**Given problem**
Rewrite everything from the line containing "Task: Open the Default sorting dropdown" down to the end of the rows, changing each "Instruction" to "Command" and leaving all else unchanged.

Source data
....

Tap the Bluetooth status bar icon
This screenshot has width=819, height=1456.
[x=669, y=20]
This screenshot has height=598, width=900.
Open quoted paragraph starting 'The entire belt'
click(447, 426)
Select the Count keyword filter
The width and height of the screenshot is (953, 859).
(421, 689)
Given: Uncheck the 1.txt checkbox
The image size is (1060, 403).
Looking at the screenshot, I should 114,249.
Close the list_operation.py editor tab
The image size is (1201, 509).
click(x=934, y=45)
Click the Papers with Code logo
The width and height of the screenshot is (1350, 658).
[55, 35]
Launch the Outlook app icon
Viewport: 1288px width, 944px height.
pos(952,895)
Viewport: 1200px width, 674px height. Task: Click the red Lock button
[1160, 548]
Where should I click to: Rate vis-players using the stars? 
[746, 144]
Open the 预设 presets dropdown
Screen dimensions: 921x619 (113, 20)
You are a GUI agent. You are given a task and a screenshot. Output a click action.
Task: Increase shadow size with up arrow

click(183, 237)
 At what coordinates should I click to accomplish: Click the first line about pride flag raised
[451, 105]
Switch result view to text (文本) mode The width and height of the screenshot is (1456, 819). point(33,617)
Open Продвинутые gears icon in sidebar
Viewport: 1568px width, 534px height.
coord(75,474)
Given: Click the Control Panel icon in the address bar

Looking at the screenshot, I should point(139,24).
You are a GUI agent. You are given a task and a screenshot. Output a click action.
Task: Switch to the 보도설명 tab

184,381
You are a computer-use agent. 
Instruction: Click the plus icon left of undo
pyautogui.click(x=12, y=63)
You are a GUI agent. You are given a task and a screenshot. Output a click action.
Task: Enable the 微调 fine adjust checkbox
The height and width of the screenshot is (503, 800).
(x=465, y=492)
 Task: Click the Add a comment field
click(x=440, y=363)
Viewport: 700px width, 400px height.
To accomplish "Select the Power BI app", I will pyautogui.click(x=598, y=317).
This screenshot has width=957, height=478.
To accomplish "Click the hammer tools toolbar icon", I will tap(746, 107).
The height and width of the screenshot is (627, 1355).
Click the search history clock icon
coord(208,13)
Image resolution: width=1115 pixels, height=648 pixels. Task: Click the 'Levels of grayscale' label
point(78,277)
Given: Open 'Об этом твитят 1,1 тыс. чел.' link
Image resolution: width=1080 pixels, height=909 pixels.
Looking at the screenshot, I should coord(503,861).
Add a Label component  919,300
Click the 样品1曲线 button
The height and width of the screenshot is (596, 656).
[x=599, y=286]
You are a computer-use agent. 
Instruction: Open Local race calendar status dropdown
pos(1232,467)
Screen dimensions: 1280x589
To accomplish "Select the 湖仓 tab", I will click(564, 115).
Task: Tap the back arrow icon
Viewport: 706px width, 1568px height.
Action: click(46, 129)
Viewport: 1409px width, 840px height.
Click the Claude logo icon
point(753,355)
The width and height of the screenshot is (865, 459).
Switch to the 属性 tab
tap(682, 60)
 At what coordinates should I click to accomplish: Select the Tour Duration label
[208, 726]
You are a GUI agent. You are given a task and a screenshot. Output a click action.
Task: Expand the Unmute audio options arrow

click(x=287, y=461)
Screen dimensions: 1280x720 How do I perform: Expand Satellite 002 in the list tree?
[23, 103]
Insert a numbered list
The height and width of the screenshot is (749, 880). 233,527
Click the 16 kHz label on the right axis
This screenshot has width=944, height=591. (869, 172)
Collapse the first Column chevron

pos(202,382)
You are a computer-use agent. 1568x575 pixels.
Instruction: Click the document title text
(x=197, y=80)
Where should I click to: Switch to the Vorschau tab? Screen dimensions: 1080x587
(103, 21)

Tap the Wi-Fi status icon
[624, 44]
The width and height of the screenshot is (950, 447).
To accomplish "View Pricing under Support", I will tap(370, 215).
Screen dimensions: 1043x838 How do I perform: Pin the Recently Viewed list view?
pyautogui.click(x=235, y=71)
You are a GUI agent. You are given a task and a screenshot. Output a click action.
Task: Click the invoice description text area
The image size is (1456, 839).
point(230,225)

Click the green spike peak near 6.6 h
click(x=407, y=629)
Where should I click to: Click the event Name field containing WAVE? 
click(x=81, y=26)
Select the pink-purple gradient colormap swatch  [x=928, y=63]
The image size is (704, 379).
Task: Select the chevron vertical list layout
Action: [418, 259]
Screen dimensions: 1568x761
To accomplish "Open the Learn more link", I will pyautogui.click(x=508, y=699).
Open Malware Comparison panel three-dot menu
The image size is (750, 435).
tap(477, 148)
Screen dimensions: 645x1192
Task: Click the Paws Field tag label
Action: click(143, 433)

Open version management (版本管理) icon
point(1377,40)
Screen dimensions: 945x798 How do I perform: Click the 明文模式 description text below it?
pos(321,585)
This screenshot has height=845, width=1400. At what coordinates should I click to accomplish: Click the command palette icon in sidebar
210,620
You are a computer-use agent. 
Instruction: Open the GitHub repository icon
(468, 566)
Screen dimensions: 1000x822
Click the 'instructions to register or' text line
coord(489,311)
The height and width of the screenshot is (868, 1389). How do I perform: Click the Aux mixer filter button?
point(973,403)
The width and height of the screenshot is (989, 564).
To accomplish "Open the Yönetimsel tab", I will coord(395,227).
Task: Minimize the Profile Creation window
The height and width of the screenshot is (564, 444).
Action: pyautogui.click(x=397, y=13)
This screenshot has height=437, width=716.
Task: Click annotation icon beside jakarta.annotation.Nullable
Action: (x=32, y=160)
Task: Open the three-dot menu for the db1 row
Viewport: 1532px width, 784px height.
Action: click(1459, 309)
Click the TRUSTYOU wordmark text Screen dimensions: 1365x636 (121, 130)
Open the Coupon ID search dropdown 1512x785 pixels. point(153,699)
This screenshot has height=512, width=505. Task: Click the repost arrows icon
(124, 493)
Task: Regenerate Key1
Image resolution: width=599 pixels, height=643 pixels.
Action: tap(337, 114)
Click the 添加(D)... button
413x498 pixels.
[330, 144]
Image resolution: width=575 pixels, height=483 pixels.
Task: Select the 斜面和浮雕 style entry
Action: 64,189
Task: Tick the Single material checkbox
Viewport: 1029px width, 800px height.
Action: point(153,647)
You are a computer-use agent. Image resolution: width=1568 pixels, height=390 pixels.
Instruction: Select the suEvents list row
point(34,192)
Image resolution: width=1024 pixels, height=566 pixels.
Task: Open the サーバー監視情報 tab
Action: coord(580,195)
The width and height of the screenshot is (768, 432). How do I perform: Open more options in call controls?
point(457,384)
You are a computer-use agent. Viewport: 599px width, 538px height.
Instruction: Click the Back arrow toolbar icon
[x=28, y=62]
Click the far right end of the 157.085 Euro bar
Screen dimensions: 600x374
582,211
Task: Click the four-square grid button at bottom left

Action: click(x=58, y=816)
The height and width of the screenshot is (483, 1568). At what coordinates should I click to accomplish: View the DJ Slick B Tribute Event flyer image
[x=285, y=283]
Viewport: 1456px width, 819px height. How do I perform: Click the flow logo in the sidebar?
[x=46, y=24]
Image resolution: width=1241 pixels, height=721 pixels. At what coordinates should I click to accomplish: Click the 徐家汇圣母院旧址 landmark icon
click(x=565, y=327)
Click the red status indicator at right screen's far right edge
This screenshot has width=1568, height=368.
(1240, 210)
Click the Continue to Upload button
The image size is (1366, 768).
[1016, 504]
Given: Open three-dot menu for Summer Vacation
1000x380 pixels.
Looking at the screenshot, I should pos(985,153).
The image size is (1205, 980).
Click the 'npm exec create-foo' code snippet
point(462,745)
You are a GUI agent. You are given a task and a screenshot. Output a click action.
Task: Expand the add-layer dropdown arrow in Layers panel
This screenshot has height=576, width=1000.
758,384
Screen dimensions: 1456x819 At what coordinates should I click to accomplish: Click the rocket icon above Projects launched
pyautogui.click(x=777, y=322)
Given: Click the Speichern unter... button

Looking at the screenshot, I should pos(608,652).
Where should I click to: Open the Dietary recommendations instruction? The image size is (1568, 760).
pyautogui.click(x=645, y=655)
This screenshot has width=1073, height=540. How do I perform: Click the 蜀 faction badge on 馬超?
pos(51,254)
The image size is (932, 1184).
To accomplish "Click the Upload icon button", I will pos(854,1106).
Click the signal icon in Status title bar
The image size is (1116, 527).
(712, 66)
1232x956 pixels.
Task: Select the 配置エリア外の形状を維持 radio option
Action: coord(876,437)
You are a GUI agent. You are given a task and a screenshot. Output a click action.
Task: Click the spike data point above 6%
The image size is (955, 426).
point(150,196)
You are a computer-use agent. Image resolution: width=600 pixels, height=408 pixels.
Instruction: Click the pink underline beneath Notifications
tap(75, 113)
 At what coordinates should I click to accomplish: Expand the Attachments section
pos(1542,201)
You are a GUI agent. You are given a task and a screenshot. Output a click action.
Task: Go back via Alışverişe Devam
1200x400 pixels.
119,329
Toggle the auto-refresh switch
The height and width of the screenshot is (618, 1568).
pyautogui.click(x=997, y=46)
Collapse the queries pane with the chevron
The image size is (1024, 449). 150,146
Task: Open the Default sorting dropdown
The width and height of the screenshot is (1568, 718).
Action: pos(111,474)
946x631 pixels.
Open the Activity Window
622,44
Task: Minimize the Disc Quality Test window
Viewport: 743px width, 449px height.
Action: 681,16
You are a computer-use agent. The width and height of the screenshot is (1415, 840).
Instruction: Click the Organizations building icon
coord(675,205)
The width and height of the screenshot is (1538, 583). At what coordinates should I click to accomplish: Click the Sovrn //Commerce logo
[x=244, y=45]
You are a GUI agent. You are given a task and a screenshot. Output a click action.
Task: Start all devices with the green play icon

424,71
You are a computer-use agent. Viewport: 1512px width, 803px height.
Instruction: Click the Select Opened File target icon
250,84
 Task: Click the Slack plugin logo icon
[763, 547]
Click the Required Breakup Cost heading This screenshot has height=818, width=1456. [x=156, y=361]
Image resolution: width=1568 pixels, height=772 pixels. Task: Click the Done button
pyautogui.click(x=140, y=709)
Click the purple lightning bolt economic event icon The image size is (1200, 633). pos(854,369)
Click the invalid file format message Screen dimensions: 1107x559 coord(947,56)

....

**Result of the exercise**
Task: Open the Default sorting dropdown
The width and height of the screenshot is (1568, 718).
Action: pos(111,474)
946x631 pixels.
Open the Activity Window
622,44
Task: Minimize the Disc Quality Test window
Viewport: 743px width, 449px height.
Action: 681,16
You are a computer-use agent. The width and height of the screenshot is (1415, 840).
Command: Click the Organizations building icon
coord(675,205)
The width and height of the screenshot is (1538, 583). At what coordinates should I click to accomplish: Click the Sovrn //Commerce logo
[x=244, y=45]
You are a GUI agent. You are given a task and a screenshot. Output a click action.
Task: Start all devices with the green play icon

424,71
You are a computer-use agent. Viewport: 1512px width, 803px height.
Command: Click the Select Opened File target icon
250,84
 Task: Click the Slack plugin logo icon
[763, 547]
Click the Required Breakup Cost heading This screenshot has height=818, width=1456. [x=156, y=361]
Image resolution: width=1568 pixels, height=772 pixels. Task: Click the Done button
pyautogui.click(x=140, y=709)
Click the purple lightning bolt economic event icon The image size is (1200, 633). pos(854,369)
Click the invalid file format message Screen dimensions: 1107x559 coord(947,56)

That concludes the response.